(Beginning of TASK INPUTS)

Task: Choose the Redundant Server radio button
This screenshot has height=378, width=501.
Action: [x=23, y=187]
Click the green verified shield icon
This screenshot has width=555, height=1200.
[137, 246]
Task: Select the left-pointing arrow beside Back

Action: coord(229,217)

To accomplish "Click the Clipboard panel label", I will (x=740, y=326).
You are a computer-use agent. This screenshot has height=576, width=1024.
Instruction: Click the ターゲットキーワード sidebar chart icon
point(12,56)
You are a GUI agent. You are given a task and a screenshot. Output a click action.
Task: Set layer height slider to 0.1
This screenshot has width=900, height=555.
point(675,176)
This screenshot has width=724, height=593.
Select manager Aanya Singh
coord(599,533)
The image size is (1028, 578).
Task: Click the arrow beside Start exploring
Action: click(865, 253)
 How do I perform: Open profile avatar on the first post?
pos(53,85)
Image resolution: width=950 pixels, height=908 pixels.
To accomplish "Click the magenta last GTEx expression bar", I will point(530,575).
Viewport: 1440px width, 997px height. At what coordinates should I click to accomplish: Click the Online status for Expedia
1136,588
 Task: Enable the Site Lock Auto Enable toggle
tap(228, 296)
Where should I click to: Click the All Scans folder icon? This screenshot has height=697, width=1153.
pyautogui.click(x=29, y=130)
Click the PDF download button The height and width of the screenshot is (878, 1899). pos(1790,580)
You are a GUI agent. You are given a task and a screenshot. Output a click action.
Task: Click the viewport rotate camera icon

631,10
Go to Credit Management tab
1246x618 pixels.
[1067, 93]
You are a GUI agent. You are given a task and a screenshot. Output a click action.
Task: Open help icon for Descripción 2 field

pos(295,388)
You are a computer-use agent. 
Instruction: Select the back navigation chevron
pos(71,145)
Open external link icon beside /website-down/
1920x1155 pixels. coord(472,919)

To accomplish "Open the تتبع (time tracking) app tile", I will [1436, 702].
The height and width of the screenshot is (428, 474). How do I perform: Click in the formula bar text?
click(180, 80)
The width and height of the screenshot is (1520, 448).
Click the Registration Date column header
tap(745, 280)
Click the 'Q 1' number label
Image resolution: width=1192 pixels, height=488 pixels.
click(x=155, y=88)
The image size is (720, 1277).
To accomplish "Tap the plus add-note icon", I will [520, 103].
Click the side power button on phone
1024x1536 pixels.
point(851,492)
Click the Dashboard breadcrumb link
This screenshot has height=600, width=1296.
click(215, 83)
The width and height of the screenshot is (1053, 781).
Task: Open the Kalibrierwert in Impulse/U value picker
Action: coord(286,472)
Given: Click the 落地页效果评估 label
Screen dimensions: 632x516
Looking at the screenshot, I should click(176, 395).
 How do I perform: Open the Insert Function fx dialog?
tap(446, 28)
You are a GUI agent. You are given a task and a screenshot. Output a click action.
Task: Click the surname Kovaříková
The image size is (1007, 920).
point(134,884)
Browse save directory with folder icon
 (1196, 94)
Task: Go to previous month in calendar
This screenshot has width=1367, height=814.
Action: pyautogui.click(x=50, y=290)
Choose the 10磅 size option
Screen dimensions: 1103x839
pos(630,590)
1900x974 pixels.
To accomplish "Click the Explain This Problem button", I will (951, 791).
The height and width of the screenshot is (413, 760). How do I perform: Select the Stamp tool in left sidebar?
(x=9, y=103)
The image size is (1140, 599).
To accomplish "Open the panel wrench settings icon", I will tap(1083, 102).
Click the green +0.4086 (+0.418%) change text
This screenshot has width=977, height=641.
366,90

(End of TASK INPUTS)

ASSIGNMENT: Please output exactly the lines between the one holding "Task: Set layer height slider to 0.1" and the one holding "Go to Credit Management tab" in the records above, inclusive, and nothing more.

ANSWER SPACE:
Task: Set layer height slider to 0.1
This screenshot has width=900, height=555.
point(675,176)
This screenshot has width=724, height=593.
Select manager Aanya Singh
coord(599,533)
The image size is (1028, 578).
Task: Click the arrow beside Start exploring
Action: click(865, 253)
 How do I perform: Open profile avatar on the first post?
pos(53,85)
Image resolution: width=950 pixels, height=908 pixels.
To accomplish "Click the magenta last GTEx expression bar", I will point(530,575).
Viewport: 1440px width, 997px height. At what coordinates should I click to accomplish: Click the Online status for Expedia
1136,588
 Task: Enable the Site Lock Auto Enable toggle
tap(228, 296)
Where should I click to: Click the All Scans folder icon? This screenshot has height=697, width=1153.
pyautogui.click(x=29, y=130)
Click the PDF download button The height and width of the screenshot is (878, 1899). pos(1790,580)
You are a GUI agent. You are given a task and a screenshot. Output a click action.
Task: Click the viewport rotate camera icon

631,10
Go to Credit Management tab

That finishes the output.